**EXERCISE MATERIAL:**

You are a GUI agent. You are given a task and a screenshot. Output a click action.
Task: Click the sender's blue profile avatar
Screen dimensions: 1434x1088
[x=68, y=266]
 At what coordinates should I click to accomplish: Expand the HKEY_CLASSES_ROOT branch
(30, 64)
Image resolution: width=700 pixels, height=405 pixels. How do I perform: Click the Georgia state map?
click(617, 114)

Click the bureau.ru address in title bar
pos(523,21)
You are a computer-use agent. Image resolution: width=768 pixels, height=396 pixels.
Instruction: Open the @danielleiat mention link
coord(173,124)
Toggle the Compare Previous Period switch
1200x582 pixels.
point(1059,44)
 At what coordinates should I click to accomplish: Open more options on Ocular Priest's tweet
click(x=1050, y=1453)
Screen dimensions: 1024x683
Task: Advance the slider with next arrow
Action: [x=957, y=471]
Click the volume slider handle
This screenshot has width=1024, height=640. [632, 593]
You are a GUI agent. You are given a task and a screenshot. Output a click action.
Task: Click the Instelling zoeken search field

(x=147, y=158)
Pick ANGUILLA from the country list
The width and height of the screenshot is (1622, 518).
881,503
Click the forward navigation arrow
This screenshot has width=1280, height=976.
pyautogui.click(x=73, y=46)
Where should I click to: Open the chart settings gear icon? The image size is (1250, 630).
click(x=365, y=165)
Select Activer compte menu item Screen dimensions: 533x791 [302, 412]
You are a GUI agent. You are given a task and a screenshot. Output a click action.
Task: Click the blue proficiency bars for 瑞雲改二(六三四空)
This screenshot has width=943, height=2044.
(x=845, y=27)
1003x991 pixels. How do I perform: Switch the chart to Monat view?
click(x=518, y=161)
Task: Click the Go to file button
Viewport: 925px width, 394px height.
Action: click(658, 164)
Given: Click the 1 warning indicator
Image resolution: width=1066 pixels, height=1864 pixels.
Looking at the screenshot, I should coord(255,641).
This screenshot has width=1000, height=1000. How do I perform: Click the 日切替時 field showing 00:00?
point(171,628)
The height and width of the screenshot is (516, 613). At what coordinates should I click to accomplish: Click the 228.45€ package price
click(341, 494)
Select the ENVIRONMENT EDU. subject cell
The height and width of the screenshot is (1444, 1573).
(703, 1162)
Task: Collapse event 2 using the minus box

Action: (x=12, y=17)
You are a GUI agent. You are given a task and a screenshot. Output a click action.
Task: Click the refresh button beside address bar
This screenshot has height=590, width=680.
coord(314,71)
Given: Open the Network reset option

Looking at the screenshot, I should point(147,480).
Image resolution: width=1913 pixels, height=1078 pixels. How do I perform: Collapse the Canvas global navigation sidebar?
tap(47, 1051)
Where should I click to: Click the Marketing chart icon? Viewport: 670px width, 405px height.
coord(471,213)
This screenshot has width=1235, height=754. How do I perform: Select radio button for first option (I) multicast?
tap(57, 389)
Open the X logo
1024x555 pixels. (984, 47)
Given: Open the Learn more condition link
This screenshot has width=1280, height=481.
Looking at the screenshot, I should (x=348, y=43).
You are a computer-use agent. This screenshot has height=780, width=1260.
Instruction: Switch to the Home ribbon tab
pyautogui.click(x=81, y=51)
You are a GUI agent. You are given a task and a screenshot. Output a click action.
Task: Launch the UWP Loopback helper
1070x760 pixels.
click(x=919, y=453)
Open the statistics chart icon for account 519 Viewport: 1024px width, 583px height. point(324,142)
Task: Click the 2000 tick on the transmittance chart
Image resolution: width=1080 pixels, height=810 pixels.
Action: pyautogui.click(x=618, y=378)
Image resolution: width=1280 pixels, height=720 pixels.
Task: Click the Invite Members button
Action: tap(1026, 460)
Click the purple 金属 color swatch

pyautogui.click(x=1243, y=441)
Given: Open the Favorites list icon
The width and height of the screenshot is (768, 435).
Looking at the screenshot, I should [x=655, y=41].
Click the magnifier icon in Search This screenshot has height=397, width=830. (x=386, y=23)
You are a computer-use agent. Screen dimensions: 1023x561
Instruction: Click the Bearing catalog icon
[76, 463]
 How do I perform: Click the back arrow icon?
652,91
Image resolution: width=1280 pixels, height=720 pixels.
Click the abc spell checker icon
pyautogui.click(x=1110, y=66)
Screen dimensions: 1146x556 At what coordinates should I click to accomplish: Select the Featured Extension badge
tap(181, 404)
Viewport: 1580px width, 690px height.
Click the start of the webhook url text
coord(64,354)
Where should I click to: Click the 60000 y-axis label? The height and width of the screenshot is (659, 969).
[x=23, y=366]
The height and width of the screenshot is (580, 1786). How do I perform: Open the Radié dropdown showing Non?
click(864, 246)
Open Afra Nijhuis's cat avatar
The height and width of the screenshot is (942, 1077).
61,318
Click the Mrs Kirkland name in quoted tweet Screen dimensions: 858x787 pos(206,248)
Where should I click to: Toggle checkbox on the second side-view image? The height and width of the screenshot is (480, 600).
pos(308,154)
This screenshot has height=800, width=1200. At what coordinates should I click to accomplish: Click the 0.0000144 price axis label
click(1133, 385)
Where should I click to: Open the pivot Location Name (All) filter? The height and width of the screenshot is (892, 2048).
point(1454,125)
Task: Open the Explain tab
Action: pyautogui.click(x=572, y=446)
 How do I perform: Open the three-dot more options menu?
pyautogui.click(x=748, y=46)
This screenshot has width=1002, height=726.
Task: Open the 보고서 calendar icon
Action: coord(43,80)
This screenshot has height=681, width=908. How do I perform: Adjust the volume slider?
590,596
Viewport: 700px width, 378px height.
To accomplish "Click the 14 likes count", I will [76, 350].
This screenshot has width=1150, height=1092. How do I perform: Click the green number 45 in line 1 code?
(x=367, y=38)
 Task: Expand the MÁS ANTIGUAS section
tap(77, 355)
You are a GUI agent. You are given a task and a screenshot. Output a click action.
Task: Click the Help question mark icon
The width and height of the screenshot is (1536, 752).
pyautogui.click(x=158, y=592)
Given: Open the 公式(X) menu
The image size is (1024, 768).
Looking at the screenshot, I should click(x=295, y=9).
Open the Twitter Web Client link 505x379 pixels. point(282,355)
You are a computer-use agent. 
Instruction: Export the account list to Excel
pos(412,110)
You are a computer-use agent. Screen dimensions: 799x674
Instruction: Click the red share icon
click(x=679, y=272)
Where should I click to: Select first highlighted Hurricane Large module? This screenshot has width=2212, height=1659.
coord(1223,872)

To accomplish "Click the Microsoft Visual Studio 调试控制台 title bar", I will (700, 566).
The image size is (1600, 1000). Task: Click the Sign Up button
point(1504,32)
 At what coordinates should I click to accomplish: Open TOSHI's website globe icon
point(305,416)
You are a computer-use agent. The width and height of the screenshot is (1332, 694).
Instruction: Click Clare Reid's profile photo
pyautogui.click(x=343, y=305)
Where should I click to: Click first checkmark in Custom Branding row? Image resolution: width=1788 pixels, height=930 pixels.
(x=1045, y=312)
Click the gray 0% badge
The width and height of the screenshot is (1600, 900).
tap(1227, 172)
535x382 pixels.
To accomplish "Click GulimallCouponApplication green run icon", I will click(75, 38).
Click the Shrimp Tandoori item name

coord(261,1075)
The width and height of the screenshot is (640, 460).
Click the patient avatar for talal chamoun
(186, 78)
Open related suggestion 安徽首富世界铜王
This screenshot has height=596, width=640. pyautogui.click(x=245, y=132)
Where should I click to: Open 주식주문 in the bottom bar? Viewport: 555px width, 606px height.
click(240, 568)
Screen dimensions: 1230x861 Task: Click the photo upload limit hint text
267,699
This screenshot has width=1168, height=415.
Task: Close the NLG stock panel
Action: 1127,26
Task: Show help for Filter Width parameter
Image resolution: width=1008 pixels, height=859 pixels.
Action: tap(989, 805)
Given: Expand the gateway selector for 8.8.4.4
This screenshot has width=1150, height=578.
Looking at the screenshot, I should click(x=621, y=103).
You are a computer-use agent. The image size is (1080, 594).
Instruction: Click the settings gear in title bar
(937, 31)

**WORK REQUIRED:**
Output the material above exactly, but only from the line that carries "Instruction: Export the account list to Excel" through the line that carries "Given: Expand the".

**ANSWER:**
Instruction: Export the account list to Excel
pos(412,110)
You are a computer-use agent. Screen dimensions: 799x674
Instruction: Click the red share icon
click(x=679, y=272)
Where should I click to: Select first highlighted Hurricane Large module? This screenshot has width=2212, height=1659.
coord(1223,872)

To accomplish "Click the Microsoft Visual Studio 调试控制台 title bar", I will (700, 566).
The image size is (1600, 1000). Task: Click the Sign Up button
point(1504,32)
 At what coordinates should I click to accomplish: Open TOSHI's website globe icon
point(305,416)
You are a computer-use agent. The width and height of the screenshot is (1332, 694).
Instruction: Click Clare Reid's profile photo
pyautogui.click(x=343, y=305)
Where should I click to: Click first checkmark in Custom Branding row? Image resolution: width=1788 pixels, height=930 pixels.
(x=1045, y=312)
Click the gray 0% badge
The width and height of the screenshot is (1600, 900).
tap(1227, 172)
535x382 pixels.
To accomplish "Click GulimallCouponApplication green run icon", I will click(75, 38).
Click the Shrimp Tandoori item name

coord(261,1075)
The width and height of the screenshot is (640, 460).
Click the patient avatar for talal chamoun
(186, 78)
Open related suggestion 安徽首富世界铜王
This screenshot has height=596, width=640. pyautogui.click(x=245, y=132)
Where should I click to: Open 주식주문 in the bottom bar? Viewport: 555px width, 606px height.
click(240, 568)
Screen dimensions: 1230x861 Task: Click the photo upload limit hint text
267,699
This screenshot has width=1168, height=415.
Task: Close the NLG stock panel
Action: 1127,26
Task: Show help for Filter Width parameter
Image resolution: width=1008 pixels, height=859 pixels.
Action: tap(989, 805)
Given: Expand the gateway selector for 8.8.4.4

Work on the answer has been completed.